Миколка соскочил с комода и кинулся вслед за остальными. За Миколкой помчалась и Кудлашка, оглушительно лая и хватая за икры бегущих. Кар-Кар, Жираф и Макака остались одни.
* * *
Лишь только мальчики исчезли за дверью, Макака, следя глазами за Миколкою, сказал:
— Красивый мальчуган. В нем есть что-то особенное. Глазенки так и горят умом. Я оставлю его в пансионе. Он сирота, и никто не явится за ним. Буду его учить всему, чему учат остальных. Мне кажется, что из него выйдет толк.
— О, господин директор, ви добра, как ангель! Но кто вам будет заплятить за новый мальчуган? — произнес Жираф, крепко пожимая руку директора.
— Бог заплатит мне за него, m-r Шарль. Это Божье дитя. Упал к нам, как с неба. Удивительный мальчик! Не правда ли, Карл Карлович? — обратился он к немцу.
Карл Карлович ничего не понял, но все же закивал своей круглой головою, покрытой густыми и обильными для такого старого человека, волосами.
Дело в том, что Карл Карлович носил парик, но тщательно скрывал это и был твердо убежден, что никто этого не знает.
Директор был очень доволен, что Карл Карлович согласен с ним, и произнес решительным голосом:
— Итак, я беру этого бездомного крестьянского мальчика к нам в пансион и надеюсь, господа, при вашей помощи сделать его прилежным учеником, который будет служить примером для других. Пусть хоть один бедный мальчик воспитывается у нас бесплатно. Я убежден, Господь сторицей воздаст нам за это.
И, пожав руки обоим воспитателям, добрый Макака пошел к себе, довольный своим решением.

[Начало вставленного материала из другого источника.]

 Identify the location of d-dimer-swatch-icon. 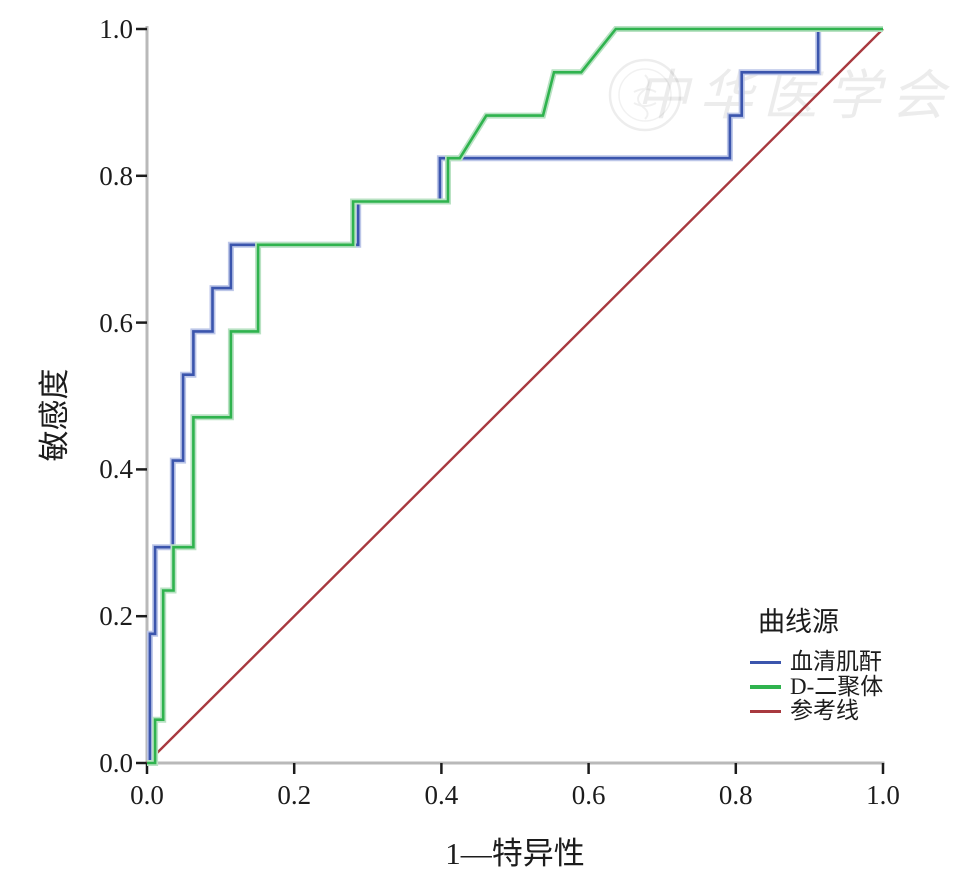
(766, 687).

Александр Васильевич Макаров всего несколько лет назад открыл свой пансион для мальчиков, и этот пансион приобрел сразу громкую известность, хотя он был совершенно не похож на обычные школы. Пансион предназначался, главным образом, для капризных, злых, сердитых, пустых или ленивых детей, которых отдавали г. Макарову "на исправление", так как в других учебных заведениях их бы скоро исключили. Пансион Макарова славился тем, что в нем самые отчаянные шалуны исправлялись, самые ленивые становились прилежными, самые капризные — послушными и добрыми. Исправлял же своих воспитанников г. Макаров не жестокими наказаниями, а добрым, ласковым словом, отеческой заботливостью и только в крайних случаях строгим внушением. К наказаниям в пансионе прибегали редко и то в самых исключительных случаях, когда шалость или дерзость заходила слишком далеко, и ее уже никак нельзя было простить.
Зато маленькие шалуны любили своего директора, как могут только дети любить родного отца.

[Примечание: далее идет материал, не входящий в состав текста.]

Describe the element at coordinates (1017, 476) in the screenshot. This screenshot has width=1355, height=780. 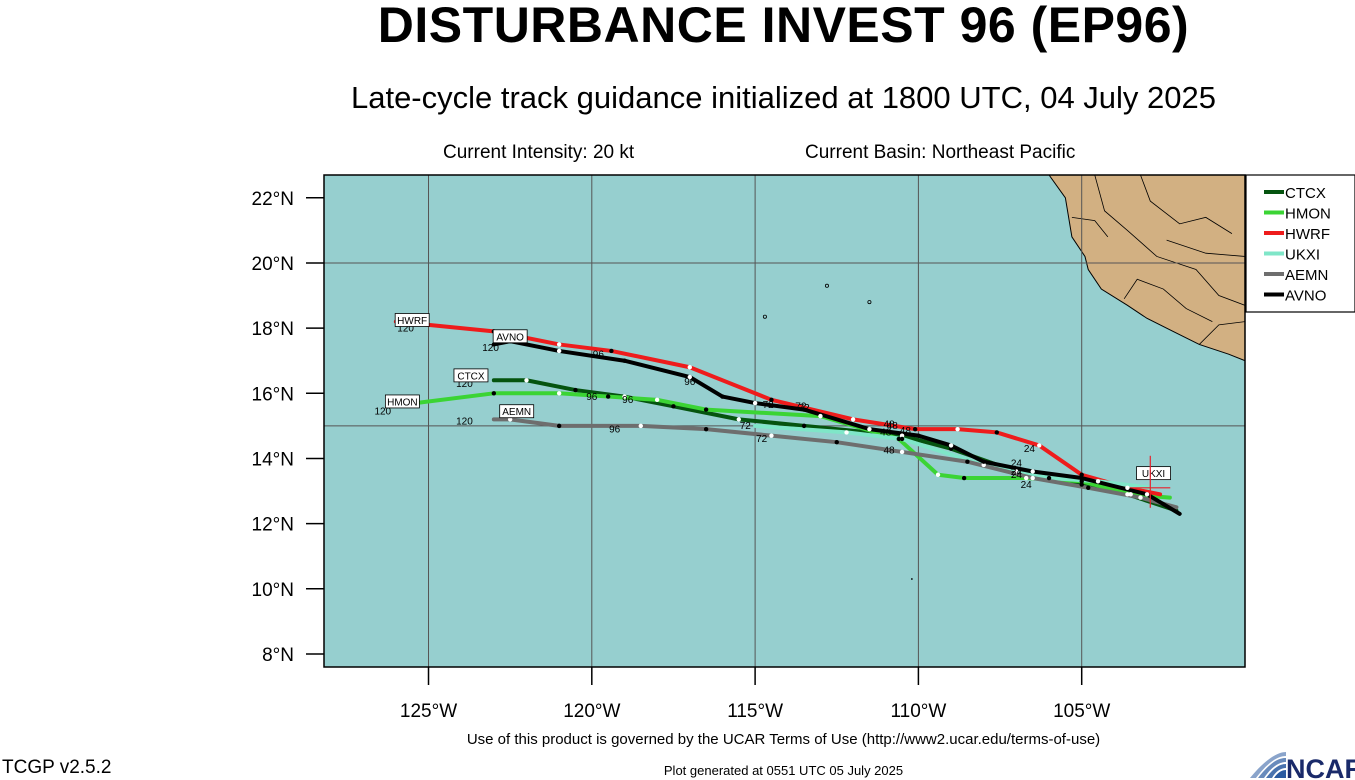
I see `forecast-hour-label: 24` at that location.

И добрый Макака платил тем же своим маленьким пансионерам.
Кроме шалунов, проказников, лентяев и капризников, отдаваемых "на исправление", были в пансионе г. Макарова и просто слабые и хрупкие здоровьем дети, которые если и капризничали или плохо успевали, так только вследствие болезни. Живительный воздух Дубков, где находился пансион, тщательный уход, упражнения на свободе, скромная, но здоровая пища, приятное препровождение времени среди других мальчиков — все это делало таких больных мальчиков сильными и крепкими и превращало вялых и ленивых в смелых, бойких и трудолюбивых.
Зиму и лето пансионеры жили среди леса, в чудном живописном уголке, где находился пансион, вдали от прочего мира, под постоянным надзором самого директора и его ближайших помощников. Вот в этот-то пансион и попал теперь Миколка.